For scientific research to be considered legitimate, other scientists must be able to replicate the results. But that only happens in about half of researched case studies. Even more troubling, up to two-thirds of what is considered "cutting-edge reports, including the discovery of new genes linked to obesity or mental illness are later disconfirmed." That's a fancy word for being exposed as a blatant lie. Here's one example. Thousands of studies were published in prestigious scientific journals which concentrated on melanoma cells and their relationship to breast cancer. Later, it was discovered that the melanoma cells utilized in all those studies were the wrong cells. Harris lamented, "It's impossible to know how much this sloppy use of the wrong cells has set back research into breast cancer.”

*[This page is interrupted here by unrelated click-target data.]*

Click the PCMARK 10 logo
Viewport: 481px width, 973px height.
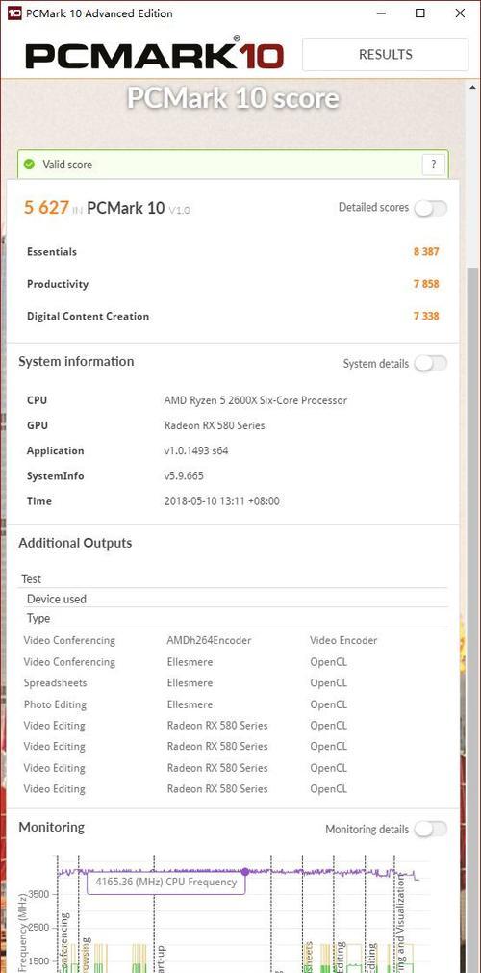point(155,55)
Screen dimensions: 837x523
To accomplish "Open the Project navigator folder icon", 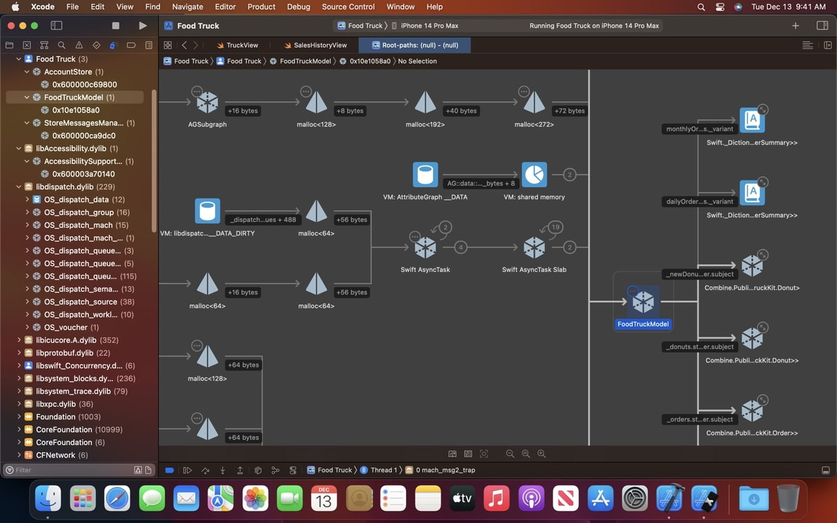I will 9,44.
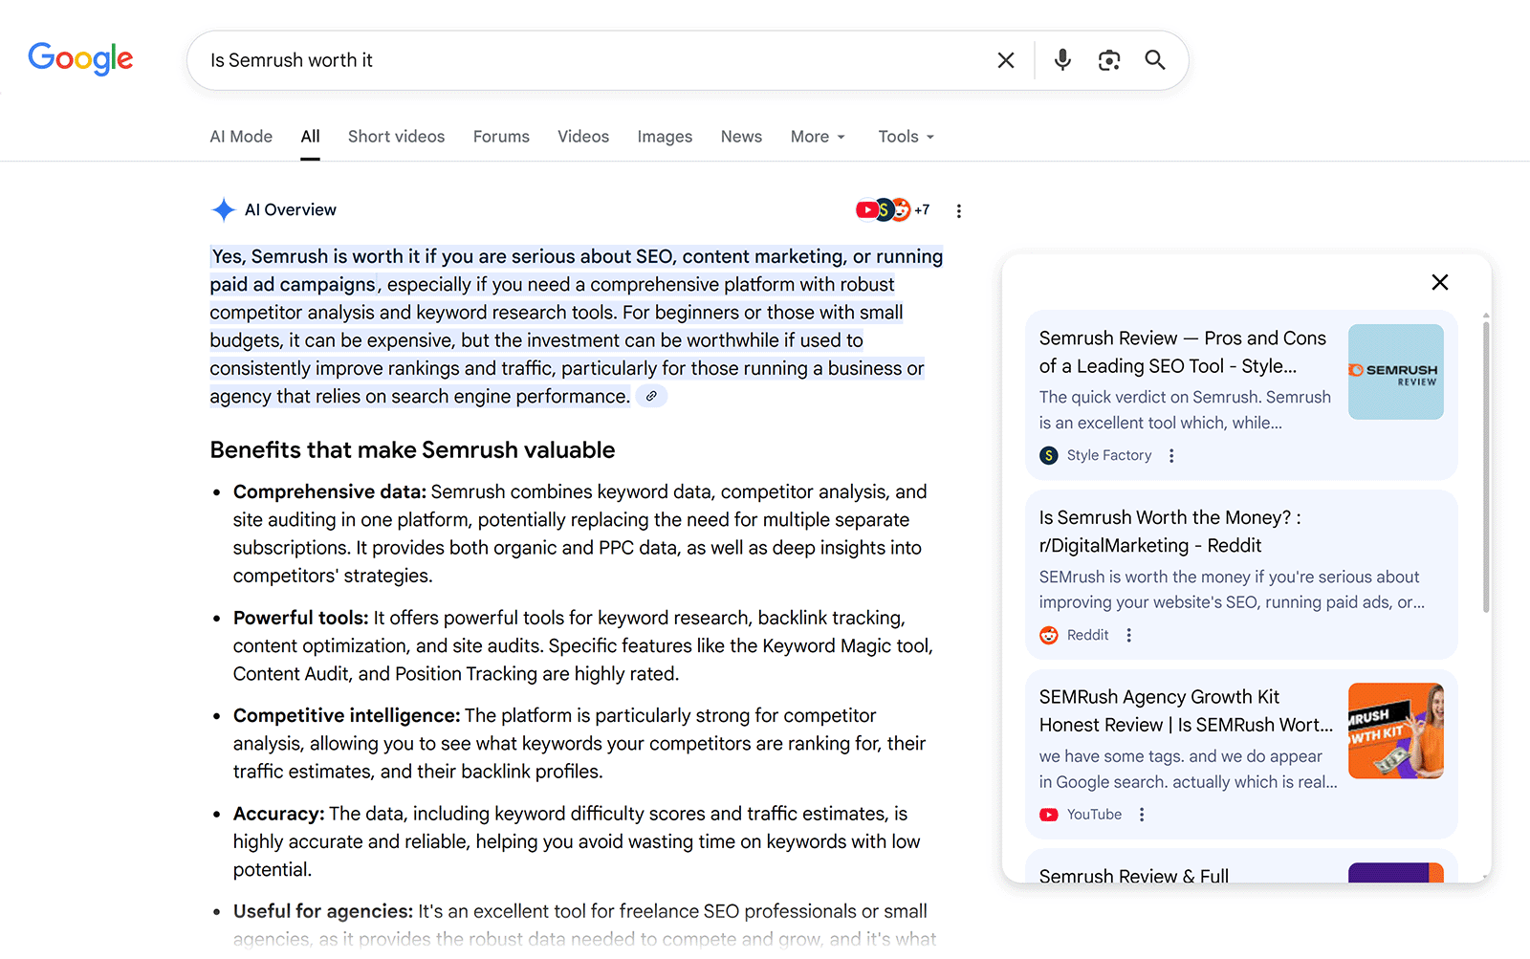This screenshot has height=959, width=1530.
Task: Switch to the Images search tab
Action: pyautogui.click(x=664, y=136)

There are many reasons why modern science is in panic mode and the historically rigorous scientific method has been all but eradicated. Harris believes that all scientists carry an "unconscious bias." They just can't see outside their own theses. The brutal competition for funding dollars is another huge issue. Government funding has dropped from 33 percent to 17 percent over the past thirty years. Post-doctoral employment is dwindling, giving "a greater incentive to publish splashy counterintuitive studies," which are often just plain wrong.
The pressure for funding also pushes scientific groups to publish papers that may state a particular hypothesis, even if facts scream otherwise. A prime example of this is the fact that the CDC still proclaims mercury in vaccines is safe, despite evidence to the contrary. All of the Monsanto studies that claim GMOs are perfectly safe are another. The current system also rewards people who are first to postulate a new area of study, even if that research doesn't stand the test of time.
Stanford professor of medicine John Ioannidis has written about the problems of reproducing scientific results. He's discovered "tens of thousands of papers" linking certain genes to diseases like depression or obesity and out of all those published scientific papers, only 1.2 percent "had truly positive results." The professor has also discovered research that has been cited thousands of times, but turns out to be absolutely false. Professor Ioannidis spoke in Chicago in 2016. His speech was titled, "Evidence based medicine has been hijacked."
Yes, it has. And it's up to us to demand that science and truth are reunited.